Israel and the World
Israel’s recent military strike into the Syrian Golan Heights aimed at Hezbollah terrorists should not raise eyebrows in the international community. How is this strike different than American strikes against ISIS in Syria? Both are aimed at terrorists who plan to use their newly acquired land (due to the Syrian Civil War) to produce more trouble. While the American people are not on the front lines and do not feel the immediate effect of these terrorists, Israelis have no place to go and are fighting these threats of radical Islam on their borders, close to their homes.
This notion was further illustrated on Wednesday morning, as a terrorist from Tulkarem in Samaria (the northern West Bank) stabbed passengers on a Tel Aviv bus before being shot and subdued by members of the Israel Prison Service who happened to be driving by at the time of the attack. While various leaders within Western countries (Australia, Canada, France, Great Britain), voiced their horror at the attack, Hamas, and other smaller terror groups in Gaza and Judea and Samaria (the West Bank), praised the attack. Furthermore, Fatah called the attack, “an act of sacrifice.”
It is becoming abundantly clear that the Palestinian leadership does not wish to come to a two state solution. If they did, then they would denounce such terrorism against a country they wish to have peace with. Mahmoud Abbas’ hypocrisy is blatant. The President of the Palestinian Authority, who walked in the front lines at the French rally for peace two weeks ago, incites terrorism and hatred aimed at the Israeli people. His inaction to clamp down on terrorists can be looked at as an action in allowing them to continue their terror activity.
In some ways, the Western world can be held accountable for today’s attack, as well as the need for Israel’s strike in Syria. The various European countries who recognized a Palestinian state and criticize Israel for their supposed human rights violations, without looking at Syria’s human rights violations (or other violations around the world), are allowing these terror groups to continue their actions unimpeded. Israel, the only true democracy in the Middle East, is a bastion of Western ideas and ideals in a region ravaged by terrorism and theocracies. Without Israel, it is possible that the Middle East would be even more dangerous than it already is.

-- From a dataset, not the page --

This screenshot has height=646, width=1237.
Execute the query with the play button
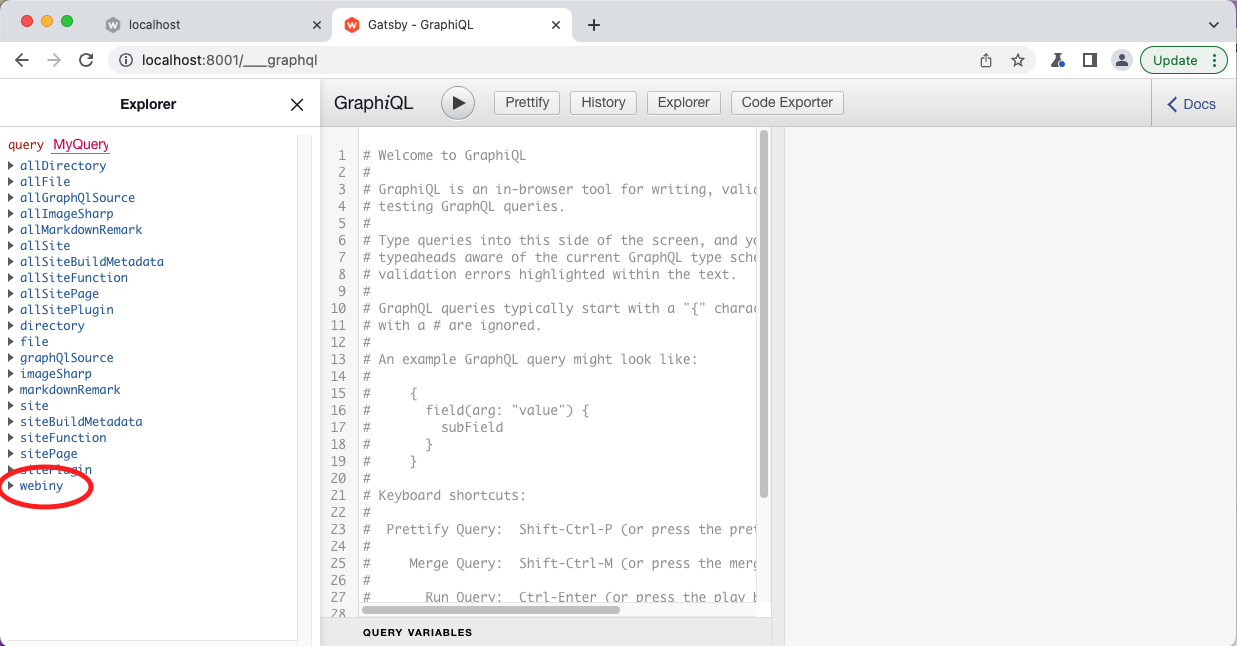pos(457,102)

The current clash of civilizations between the West and radical Islam meet in the Middle East, with Israel on the front lines. It is time for the Western world to recognize the staunch ally they have in the Jewish state. Israel seeks peace with its enemies and aims to better the world for the future. If the West votes to affirm its faith in Israel, then it will affirm its desire to curb this threat of radical Islam, in order to prevent heinous attacks, such as the ones in Paris a couple weeks ago, as well as the one today. Until then, the clash of civilizations will grow uninhabited, further threatening world peace.